DOCUMENT TEXT:
** Begin **

In 1775, the 18-year-old Catholic learned about America’s bid for independence.  The colonists’ struggle captured Lafayette’s young heart, and he longed to join the fight.  Lafayette knew, however, that King Louis XVI would object; the Marquis was one of the wealthiest noblemen in France and husband to the king’s cousin.

Nevertheless, the following winter, Lafayette met with the American Silas Deane, who’d come to Paris to enlist French support.  Deane promised Lafayette that if he went to America, he could fight as a major general.  On December 7, 1776, the two contracted an agreement, and Lafayette prepared to depart.

Right away, a problem of financing arose.  Lafayette learned that the Continental Congress couldn’t pay for his passage.  Undeterred, Lafayette hired his own ship.  Next, British spies learned of his plan, and the British ambassador seized Lafayette’s ship.  So the Marquis secured passage on another.  Finally, the king found out about Lafayette and threatened him with prison if he sailed.  Lafayette sailed anyway, sneaking aboard ship dressed as a woman.  He also bought the ship’s cargo, so the captain wouldn’t need to stop along the way.

** End **

DIRECTIVES:
(a) In the passage on Lafayette, what rank did Silas Deane promise him he could hold if he went to America?
(b) Reproduce word for word everything in the passage on Lafayette from "Nevertheless, the following" down to "prepared to depart.".

GIVEN INFORMATION:
** Begin **

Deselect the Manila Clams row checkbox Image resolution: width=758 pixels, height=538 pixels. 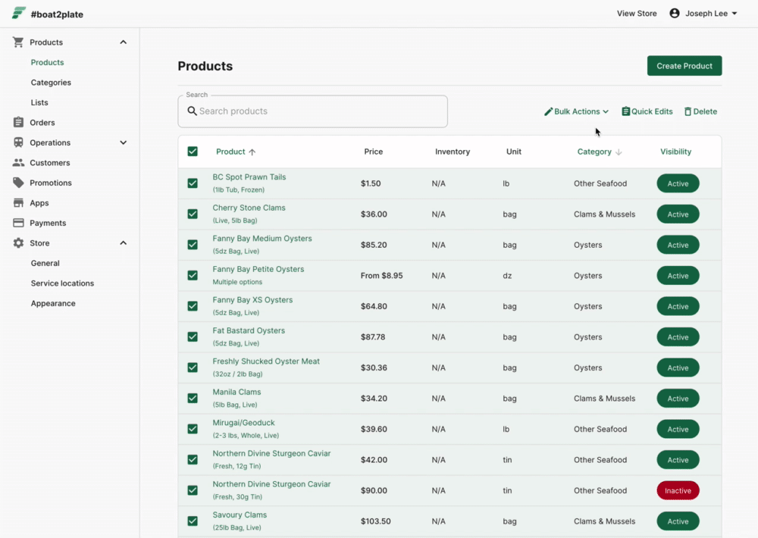(x=193, y=398)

** End **

ANSWERS PER TASK:
(a) Major general.

(b)
Nevertheless, the following winter, Lafayette met with the American Silas Deane, who’d come to Paris to enlist French support.  Deane promised Lafayette that if he went to America, he could fight as a major general.  On December 7, 1776, the two contracted an agreement, and Lafayette prepared to depart.